Verification is supposed to answer one question: who is really behind this ad? In practice, it is doing less than promised. During the 2024 elections, CODE's research into the Meta Ad Library revealed that shadow organisations, entities that are not registered political parties, were among the biggest spenders on election-related advertising, sometimes outspending the actual parties contesting the ballot. None of their ads directly told you who to vote for. But from the messaging used by organisations like Ask South Africa, Constitutional Hill, and Pledge To Vote SA, the intent was clear enough.

 

The challenge is not that these groups exist, but that voters have no way of knowing who is funding them, or the nature of the relationship between those organisations and registered parties. When the money trail is opaque, democratic participation becomes something closer to a performance.

 

AI has entered the chat

All four platforms now say they have rules for AI-generated content in political advertising. Most of those rules rely on the same weak starting point: advertiser honesty. You tick a box saying your content is AI-generated, or you don't.

 

In practice, that means a convincing deepfake, such as a fabricated video of a candidate saying something they never said, timed for maximum impact, can travel across WhatsApp, TikTok, X, and Meta before a single fact-checker has had the chance to see it.

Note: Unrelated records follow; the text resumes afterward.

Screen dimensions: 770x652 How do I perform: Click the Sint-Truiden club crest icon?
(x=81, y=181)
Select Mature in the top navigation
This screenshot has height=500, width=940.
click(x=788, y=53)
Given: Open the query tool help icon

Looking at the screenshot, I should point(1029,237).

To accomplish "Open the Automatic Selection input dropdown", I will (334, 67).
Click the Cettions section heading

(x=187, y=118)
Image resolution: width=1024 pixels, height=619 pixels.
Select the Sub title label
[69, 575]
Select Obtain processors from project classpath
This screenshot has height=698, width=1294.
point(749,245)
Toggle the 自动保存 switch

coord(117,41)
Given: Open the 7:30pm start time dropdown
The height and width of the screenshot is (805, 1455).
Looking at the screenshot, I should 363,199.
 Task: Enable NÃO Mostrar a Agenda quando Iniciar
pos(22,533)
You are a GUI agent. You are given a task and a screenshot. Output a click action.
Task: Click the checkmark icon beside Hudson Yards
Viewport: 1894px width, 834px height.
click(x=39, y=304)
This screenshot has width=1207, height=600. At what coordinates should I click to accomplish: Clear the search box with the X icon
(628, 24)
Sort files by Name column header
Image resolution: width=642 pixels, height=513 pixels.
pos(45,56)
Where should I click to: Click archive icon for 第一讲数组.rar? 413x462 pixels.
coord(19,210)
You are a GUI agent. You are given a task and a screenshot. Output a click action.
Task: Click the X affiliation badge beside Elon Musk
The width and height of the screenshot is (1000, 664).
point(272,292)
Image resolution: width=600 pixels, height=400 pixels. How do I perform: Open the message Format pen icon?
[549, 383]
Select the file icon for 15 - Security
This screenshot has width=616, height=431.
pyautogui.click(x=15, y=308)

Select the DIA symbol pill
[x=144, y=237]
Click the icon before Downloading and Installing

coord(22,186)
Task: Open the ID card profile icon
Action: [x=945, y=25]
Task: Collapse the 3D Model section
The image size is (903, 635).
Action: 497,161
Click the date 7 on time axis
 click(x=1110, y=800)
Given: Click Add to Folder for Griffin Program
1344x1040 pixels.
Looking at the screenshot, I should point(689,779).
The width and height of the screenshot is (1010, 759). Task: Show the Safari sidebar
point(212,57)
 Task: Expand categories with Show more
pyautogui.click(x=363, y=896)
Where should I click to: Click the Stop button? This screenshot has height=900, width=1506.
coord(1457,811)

The democratic risk is not just that one person is fooled, but that entire communities lose faith in the possibility of knowing what is real.

 

In South Africa's main languages, enforcement is thinner still.

 

What South Africa is owed

CODE's recommendations in The Algorithmic Ballot are directed at the platforms, at Parliament, at the IEC, and at civil society. The full roadmap is in the report. But the underlying demand is simple: South Africa must be treated as a democracy worthy of the same protections afforded to voters in Washington, Brussels, and London.

 

That means DSA-level transparency tools extended to South African researchers. It means moderation teams with real capacity in South African languages to detect content in which hate and disinformation can circulate. It means local domicile requirements for political advertisers, mandatory disclosure of ultimate funders, and a dedicated digital platforms and elections framework that does not depend on the goodwill of companies whose primary obligation is to their shareholders.

 

Digital political advertising has become the infrastructure for influence. That infrastructure should protect and deepen democratic participation, not destabilise it. When the underlying rules are weak, unevenly enforced, or shielded from scrutiny, they signal to powerful actors that there is room to experiment without consequence.

 

The choice facing platforms and public institutions is not a technical one, but a political one. Either South Africa is treated as a democracy worthy of the same protections afforded to voters in the Global North, or we continue to be governed by a two-tier system in which the Global South remains a testing ground for weaker rules.

 

The recommendations in this report are a roadmap out of that inequality.

 

What happens next will show whether those who profit from, and preside over, our digital infrastructure are prepared to share responsibility for the integrity of South Africa's elections.